Document text:

========

We checked in with MoGo last month, after its first summer of bike sharing in Detroit. We now have more comprehensive numbers after its first five months, including average ridership, where riders live, and what kind of passes they’re buying. We also have an idea of what’s in store for next year.

MoGo announced today that in spring 2018, they’ll launch an adaptive bike share pilot, which will provide bike options such as tricycles, handcycles, and tandem bikes for seniors and people with disabilities.

MoGo launched in May 2017 and recently hit 100,000 rides, averaging about 705 rides per day. MoGo currently has 43 stations and 430 bikes throughout a range of neighborhoods. These neighborhoods span from West Village to Southwest Detroit to the Riverfront to the North End.

MoGo reports that they’ve had riders from every zip code in Detroit. The average ride is 22 minutes long. Over 76,000 miles have been covered on a MoGo since launch.

As far as passes go, 17% of long-term passes fall under the $5 Access Pass, an option for riders who receive state assistance. More than 2,000 Monthly and Annual Passes and more than 18,000 Daily Passes have been purchased to date.

Its peak ridership date was Open Streets Detroit, in which MoGo offered free rides. 2,100 rides were recorded that day.

70 riders have also taken part in free Street Skills classes, which help riders who are new to biking or who would like to be more confident on a bike in an urban environment.

In terms of the environmental and health impacts, Mogo estimates that 50,900 pounds of carbon dioxide emissions have been offset, which is the equivalent of more than 56,500 miles driven by an average passenger vehicle. Also, they estimate more than 3.2 million calories have been burned, enough energy to generate more than 3.7 million watts of energy.

“Seeing Detroiters embrace MoGo as a new way to move around the city has been nothing short of thrilling,” said Lisa Nuszkowski, founder and executive director, MoGo. “We’re proud to provide a transportation option that’s serving a diverse range of people and needs, and we look forward to continuing to provide that service as we move into the fall and winter seasons.”

MoGo operates as a non-profit affiliate of the Downtown Detroit Partnership.

========

Source material:

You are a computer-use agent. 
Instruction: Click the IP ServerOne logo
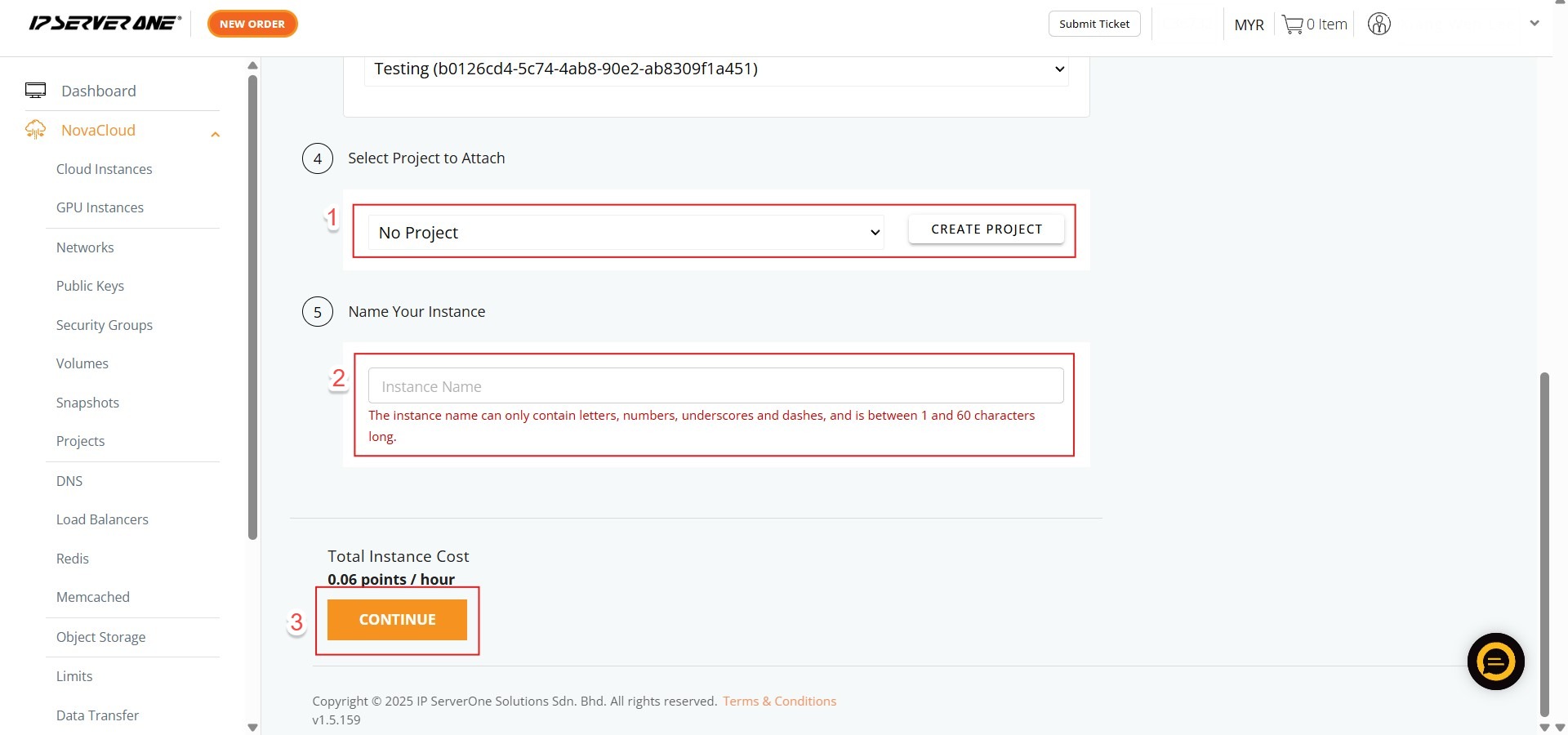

========

Problems to work on:
**A.** In the MoGo article, how many stations does MoGo currently have?
**B.** For each statement, decide whether the MoGo article supports it, giving yes or no along with the deciding words quoted from the article: (i) MoGo launched in May 2017. (ii) The average MoGo ride lasts 30 minutes. (iii) MoGo operates as a for-profit company.
**C.** Return the part of the MoGo article that opens with the words containing "As far as passes" and closes with "recorded that day.".
Rely only on the MoGo article for what comes next.

Answers to the problems:
**A.** 43 stations.

**B.**
(i) Yes: "MoGo launched in May 2017"
(ii) No: "The average ride is 22 minutes long."
(iii) No: "MoGo operates as a non-profit affiliate of the Downtown Detroit Partnership."

**C.**
As far as passes go, 17% of long-term passes fall under the $5 Access Pass, an option for riders who receive state assistance. More than 2,000 Monthly and Annual Passes and more than 18,000 Daily Passes have been purchased to date.

Its peak ridership date was Open Streets Detroit, in which MoGo offered free rides. 2,100 rides were recorded that day.